- Theatrical release poster
- Directed by: Padmasri
- Written by: Padmasri
- Produced by: Dil Raju Shirish
- Starring: Sagar; Drishya Raghunath;
- Cinematography: Srikanth Naroj
- Edited by: Madhu
- Music by: Sunil Kashyap
- Production company: Sri Venkateswara Creations
- Release date: 5 March 2021;
- Country: India
- Language: Telugu

= Shaadi Mubarak (film) =

2021 Telugu-language Indian film

Shaadi Mubarak is a 2021 Indian Telugu-language romantic comedy film directed by Padmasri and starring Sagar and Drishya Raghunath.

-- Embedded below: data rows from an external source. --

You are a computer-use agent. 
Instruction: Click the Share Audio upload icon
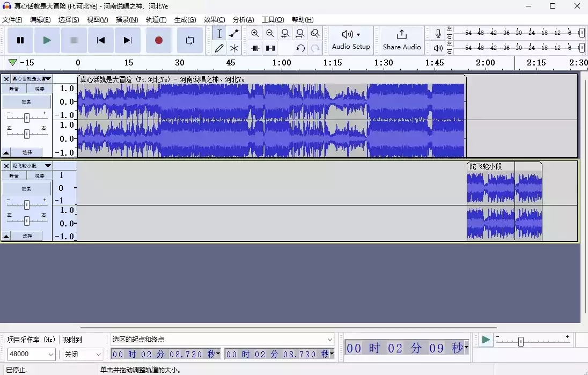401,35
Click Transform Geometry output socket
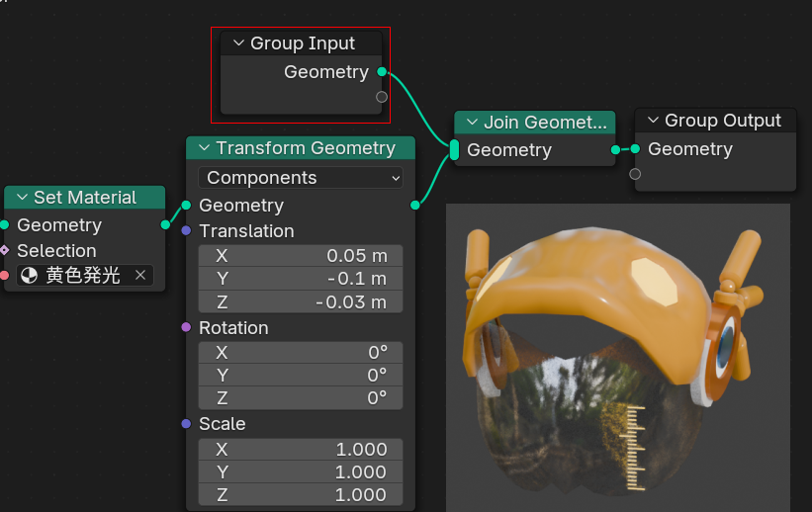Image resolution: width=812 pixels, height=512 pixels. [x=414, y=206]
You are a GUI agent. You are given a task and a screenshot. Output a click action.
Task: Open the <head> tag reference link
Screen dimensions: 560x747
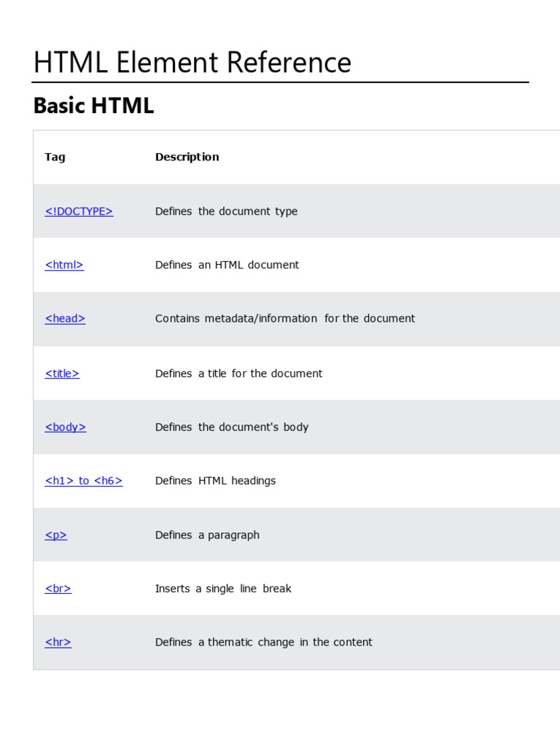[x=65, y=319]
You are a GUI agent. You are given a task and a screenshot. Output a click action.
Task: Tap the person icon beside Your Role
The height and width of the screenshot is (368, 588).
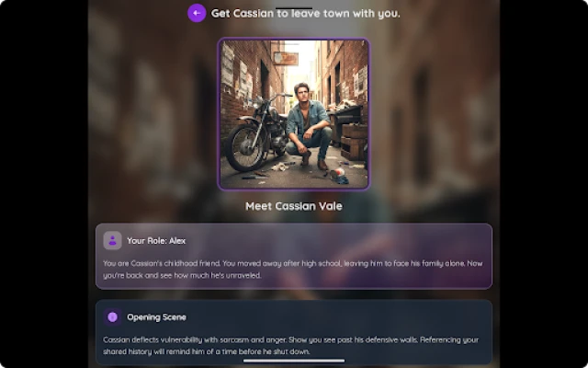click(112, 241)
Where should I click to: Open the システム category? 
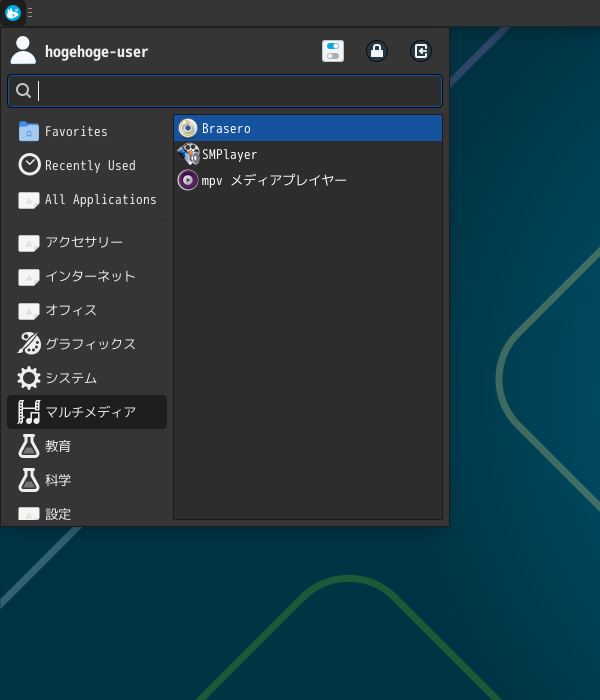[x=71, y=378]
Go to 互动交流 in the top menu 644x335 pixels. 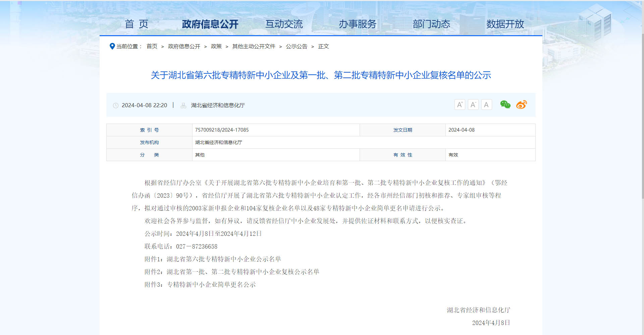click(284, 24)
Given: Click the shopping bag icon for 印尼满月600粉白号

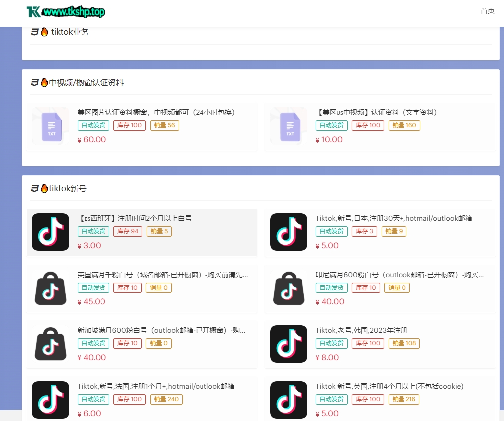Looking at the screenshot, I should coord(289,288).
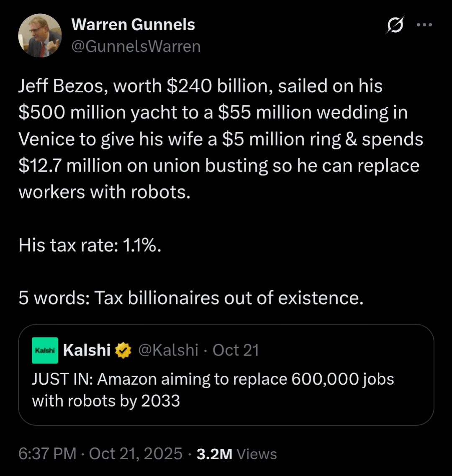452x476 pixels.
Task: Click the Oct 21, 2025 post date
Action: pos(136,454)
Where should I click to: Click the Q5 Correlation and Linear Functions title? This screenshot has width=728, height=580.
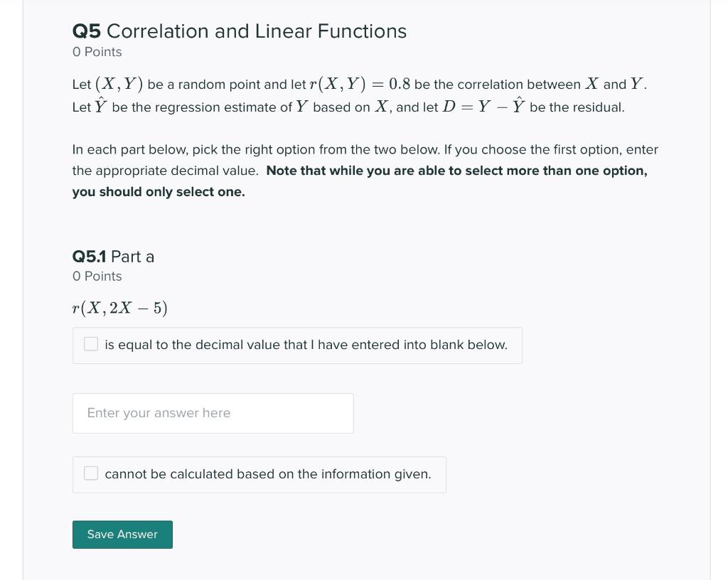[x=239, y=31]
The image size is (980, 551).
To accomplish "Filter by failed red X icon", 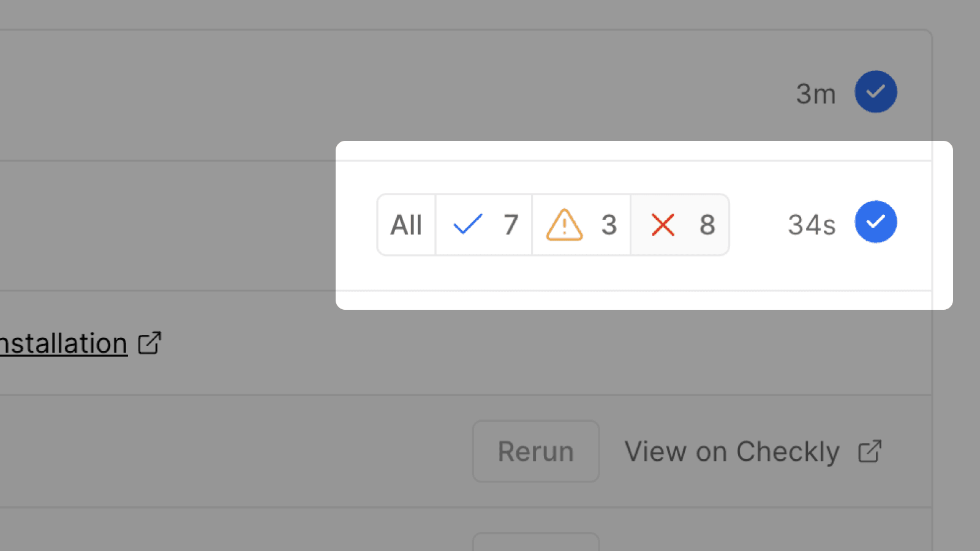I will pos(663,225).
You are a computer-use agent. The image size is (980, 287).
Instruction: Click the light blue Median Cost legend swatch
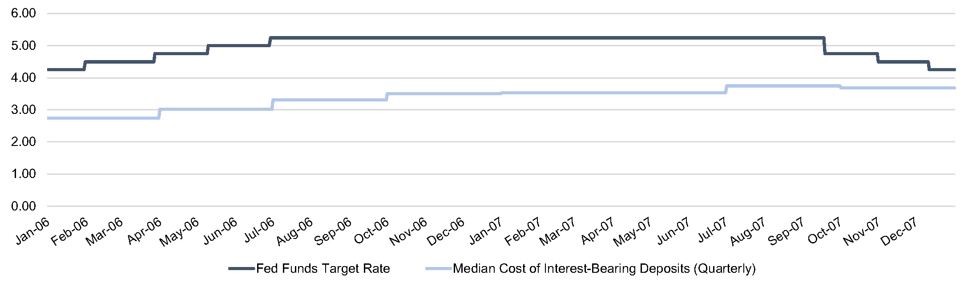(439, 269)
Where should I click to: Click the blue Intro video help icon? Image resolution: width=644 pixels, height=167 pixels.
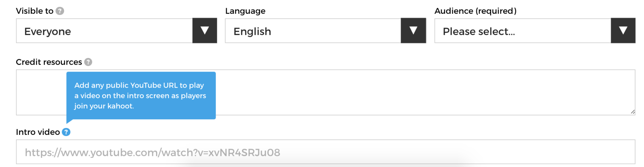click(66, 132)

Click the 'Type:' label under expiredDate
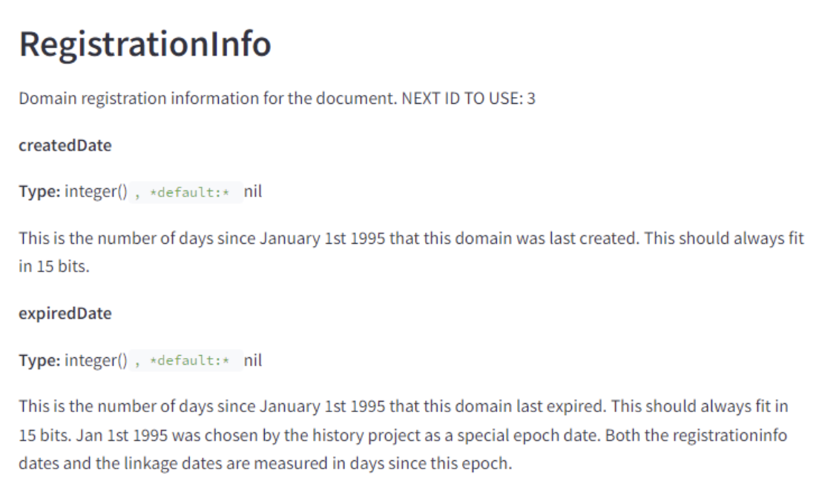39,361
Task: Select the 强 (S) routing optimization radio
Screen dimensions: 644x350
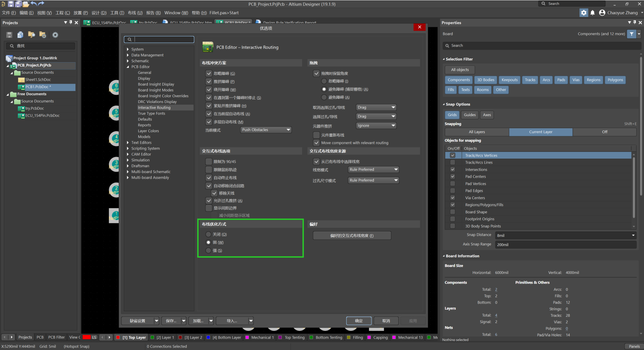Action: point(209,250)
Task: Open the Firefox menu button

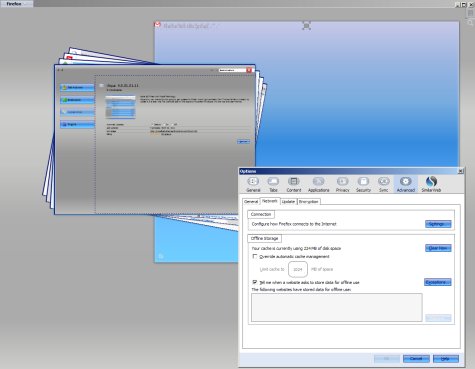Action: pyautogui.click(x=16, y=4)
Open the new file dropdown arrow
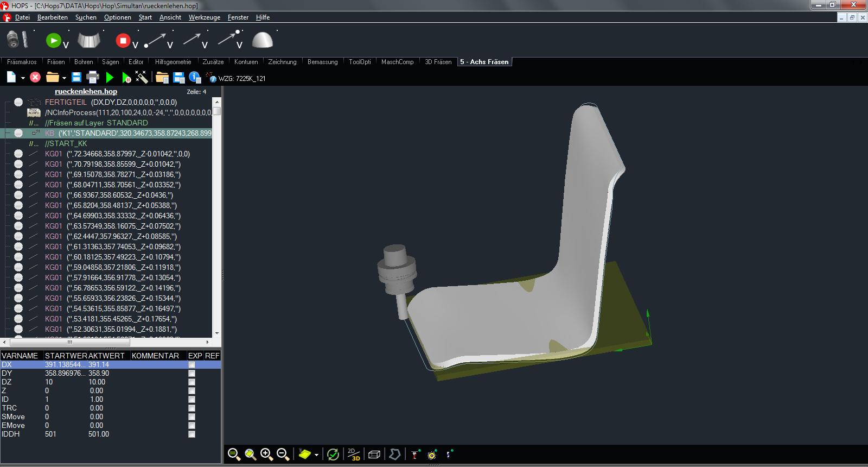Viewport: 868px width, 467px height. coord(23,78)
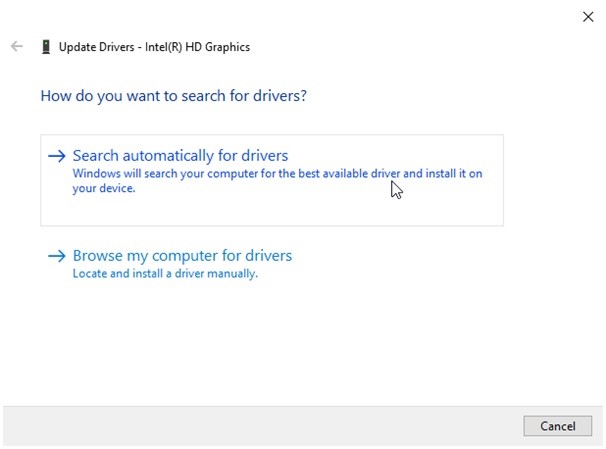Click the Intel HD Graphics device icon

click(46, 47)
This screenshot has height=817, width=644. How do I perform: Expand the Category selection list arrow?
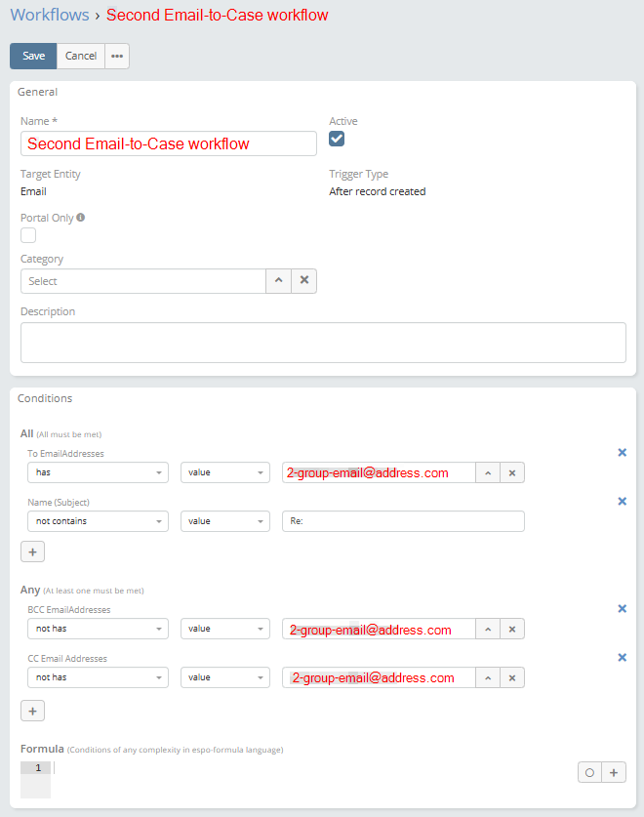[x=278, y=281]
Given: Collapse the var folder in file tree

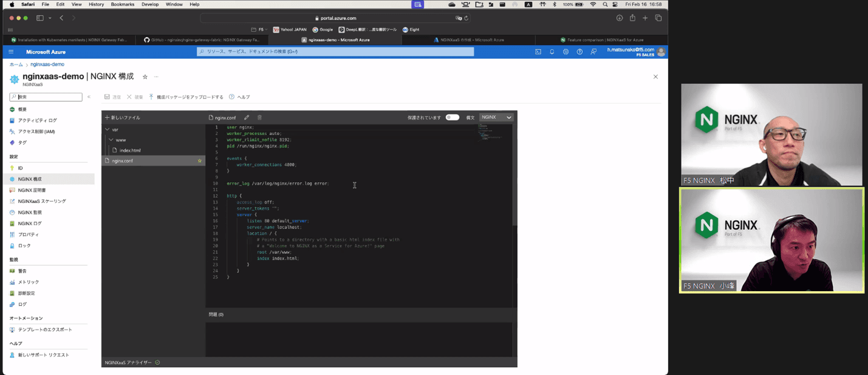Looking at the screenshot, I should click(108, 129).
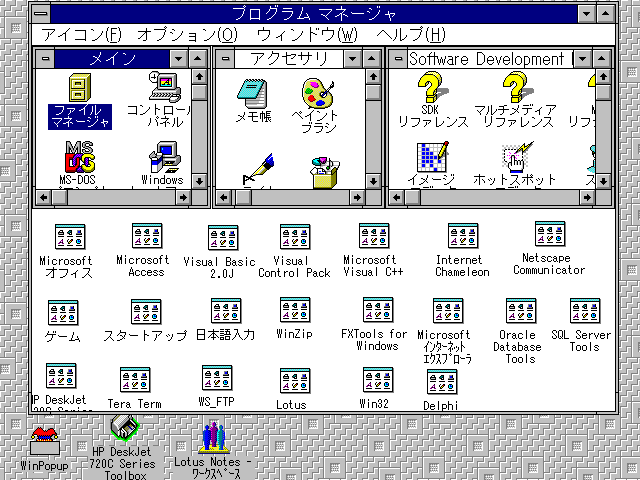Launch メモ帳 from the アクセサリ group

coord(253,94)
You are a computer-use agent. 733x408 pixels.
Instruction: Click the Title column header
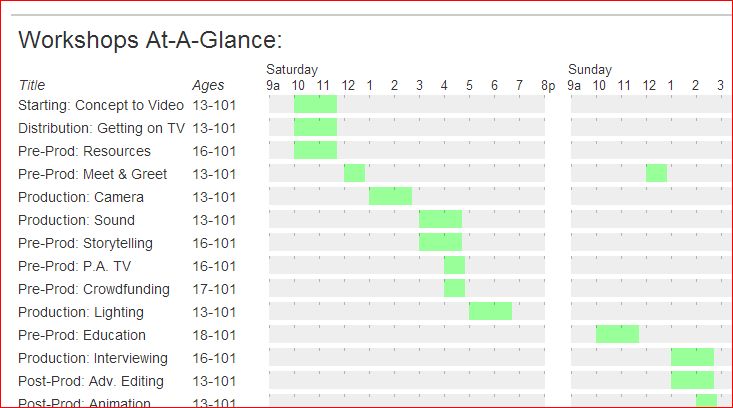point(32,85)
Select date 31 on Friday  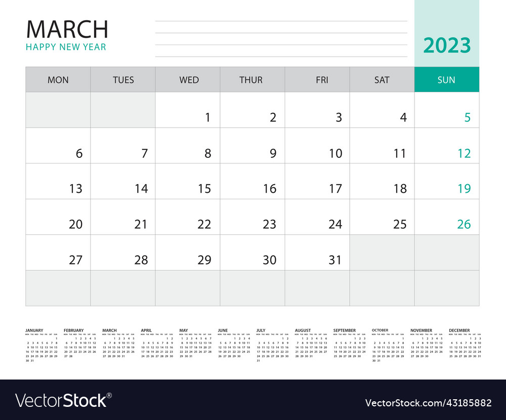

The film was released on 5 March 2021.

==Plot==

Madhav, an introverted software employee, is compelled to meet 3 prospective brides arranged by a marriage bureau run by Jayamma. Satyabhama, daughter of Jayamma, a happy, go-lucky girl has to accompany Madhav in meeting his matrimonial alliances. During the journey, they find love in each other, yet, they don't express it. The story takes new turns with each future bride they meet.

== Cast ==
- Sagar as Sunnipenta Madhav
- Drishya Raghunath as Sathyabhama
- Banerjee
- Priyadarshini Ram
- RJ Hemanth
- Rahul Ramakrishna
- Shatru
- Ajay Ghosh
- Rajashree
- Bhadra
- Hema

== Reception ==
A critic from The Indian Express wrote that "It is the film’s simple take on life and love that makes it an entertaining watch. The film doesn’t take itself or its subject too seriously, keeping it light and frothy at all times".